Tim spots me first. I see the exact moment recognition hits—his whole face transforms, breaks open into this enormous smile that makes him look boyish despite his intimidating size. He elbows Mia and points, and then she sees me too, and her hand flies to her mouth.

I’m practically running now, my suitcase forgotten, and then I’m at the barrier and Tim is reaching over it and lifting me—literally lifting me off my feet like I weigh nothing—and I’m sobbing into his neck, breathing in his scent of cologne and that particular Tim-smell that I’ve missed so fucking much.

“Welcome home, little mouse,” he murmurs into my hair, his deep voice rumbling through his chest into mine. His arms around me are like steel bands, crushing me against him, and it’s perfect.
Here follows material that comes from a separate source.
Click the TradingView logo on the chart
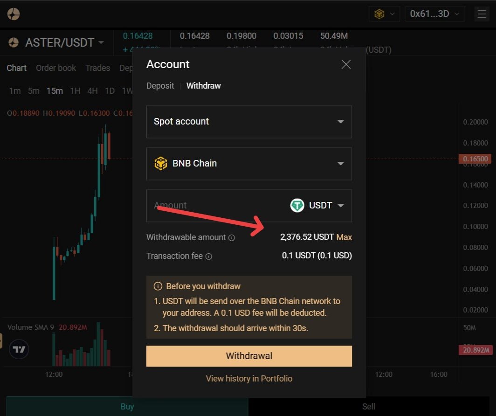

I’ve missed being small against him. I’ve missed being held like this, like something precious and fragile and owned.

“I missed you,” I manage to choke out. “I missed you so much, I—”

“We know, sweetheart, we know.” That’s Mia, her voice thick with emotion. Tim sets me down and immediately Mia pulls me into her embrace, and it’s completely different but just as perfect. She’s soft where Tim is hard, warm and enveloping, and she smells like her vanilla perfume and underneath that, just Mia. Her large breasts press against me as she holds me tight, one hand cradling the back of my head.

I’m fully crying now, can’t stop, don’t even want to. Six months. Six entire months of missing them, of late-night video calls that only made the ache worse, of lying alone in my narrow dorm bed and remembering what it felt like to be between them.

“Look at you,” Mia says softly, pulling back just enough to cup my face in her hands. Her thumbs wipe at my tears, smearing what’s left of my airplane makeup. “Look at our beautiful girl. You’re so tan!”

“You’ve lost weight,” Tim observes, and there’s a note of disapproval in his voice that sends a little thrill through me. “Have you been eating properly?”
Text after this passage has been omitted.